=== The records ===
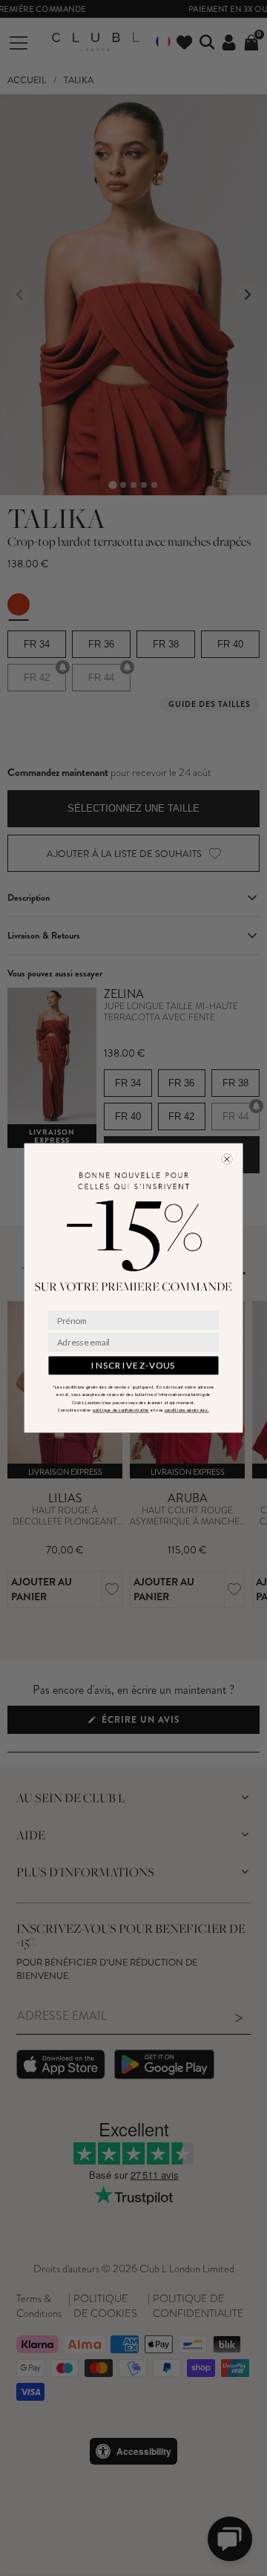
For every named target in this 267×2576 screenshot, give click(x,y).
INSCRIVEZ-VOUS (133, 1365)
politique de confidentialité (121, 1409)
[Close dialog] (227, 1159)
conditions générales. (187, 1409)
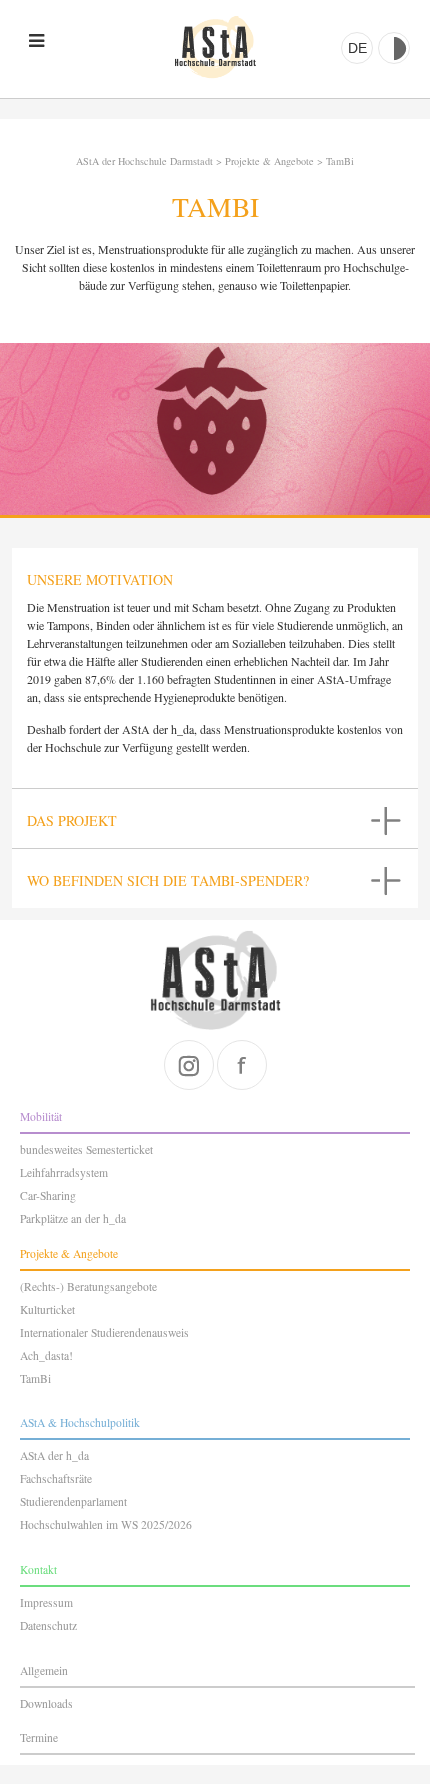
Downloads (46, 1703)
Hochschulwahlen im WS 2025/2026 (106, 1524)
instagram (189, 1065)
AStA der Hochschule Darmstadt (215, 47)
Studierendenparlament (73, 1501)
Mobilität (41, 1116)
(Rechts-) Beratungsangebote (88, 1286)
===
About this exercise.
Every line above must appear in the answer unchanged, and no picture may appear in it.

Response to this task.
For every named target in this 267×2576 screenshot, give click(x,y).
INSCRIVEZ-VOUS (133, 1365)
politique de confidentialité (121, 1409)
[Close dialog] (227, 1159)
conditions générales. (187, 1409)
Downloads (46, 1703)
Hochschulwahlen im WS 2025/2026 (106, 1524)
instagram (189, 1065)
AStA der Hochschule Darmstadt (215, 47)
Studierendenparlament (73, 1501)
Mobilität (41, 1116)
(Rechts-) Beratungsangebote (88, 1286)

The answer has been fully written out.